Sunday, November 11, 2007

Coroner’s Daughter Takes Notes

I gave a talk the other evening, not all that unusual I do give a lot of them. I have always wondered if the stuff I say gets across to listeners, just like everyone who gives a talk, but after this talk I got some feedback. My 9-year-old daughter was along and took some notes to pass her time. I thought I’d use her notes as the basis of a post (I corrected her spelling):

“more suicide dies than homicide” I start these talks with some local information about death, this information (although I use proper syntax) often seems to catch everyone’s attention.

“my dad does tours in his office old and young” We do a number of outreach activities to help demystify the office and as a nod to the huge public interest in forensics; e.g. tours for students and adults, talks at schools and to groups, and career day activities.

“kids aren’t allowed to die before grown-ups” My statement is actually: Kids shouldn’t die before their parents. I use this to drive home death prevention information for kids and teens that boils down to getting them to think, not take chances, and make good choices.

“kids, grown-ups and teens kill depending on their personality” I’m not sure where this came from, but I did talk about violence prevention as a part of premature death prevention.

“there are people drinking and driving then they die” I think this one speaks for itself.

“my dad made a blog, he’s called the blogging coroner, its like a public diary like MySpace.com and he is the first coroner to blog” Again, it is what it is.

(after taking a phone call) “its tough being on call 24-7” I had to pause the talk to speak with one of my deputies who was responding to a car crash with a fatality and dispatching a second deputy to a simultaneous death call at a local hospital. I am always on-call and take calls.
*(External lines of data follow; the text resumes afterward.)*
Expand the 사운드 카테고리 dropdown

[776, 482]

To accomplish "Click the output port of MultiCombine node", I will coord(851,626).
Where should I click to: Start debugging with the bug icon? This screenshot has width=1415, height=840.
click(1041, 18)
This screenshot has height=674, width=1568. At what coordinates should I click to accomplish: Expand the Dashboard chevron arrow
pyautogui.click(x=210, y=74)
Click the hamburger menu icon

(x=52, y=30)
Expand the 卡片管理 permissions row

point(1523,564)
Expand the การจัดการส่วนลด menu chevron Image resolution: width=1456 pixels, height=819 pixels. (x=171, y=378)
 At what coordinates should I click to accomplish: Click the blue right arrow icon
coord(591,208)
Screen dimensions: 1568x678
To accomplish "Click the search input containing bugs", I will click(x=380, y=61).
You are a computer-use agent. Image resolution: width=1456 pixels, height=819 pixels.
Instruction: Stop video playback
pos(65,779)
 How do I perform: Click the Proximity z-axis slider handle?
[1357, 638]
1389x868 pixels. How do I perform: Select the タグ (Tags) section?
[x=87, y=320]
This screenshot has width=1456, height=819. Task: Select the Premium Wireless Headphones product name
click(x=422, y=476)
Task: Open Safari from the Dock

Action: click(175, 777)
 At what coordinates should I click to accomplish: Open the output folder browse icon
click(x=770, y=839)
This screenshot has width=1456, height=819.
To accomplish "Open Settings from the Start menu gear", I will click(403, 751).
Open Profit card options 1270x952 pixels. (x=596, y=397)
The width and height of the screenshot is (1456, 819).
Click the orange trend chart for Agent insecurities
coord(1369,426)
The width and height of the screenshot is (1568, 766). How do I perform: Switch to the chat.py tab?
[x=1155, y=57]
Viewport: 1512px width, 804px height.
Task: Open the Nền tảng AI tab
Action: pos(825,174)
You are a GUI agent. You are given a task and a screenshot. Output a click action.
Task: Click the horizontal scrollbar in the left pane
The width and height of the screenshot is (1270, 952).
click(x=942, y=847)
“Tips: don’t drink and drive; don’t do anything that can hurt you or others!” I closed with several tips, my Coroner’s Health Tips, on how to forestall death. I work just as hard to keep folks out of my office (i.e. alive), as I do taking care of medicolegal death investigations.

1 comment:

Anonymous said...

priceless!
Your daughter is a terrific note taker. I'm impressed at her grasp of the information.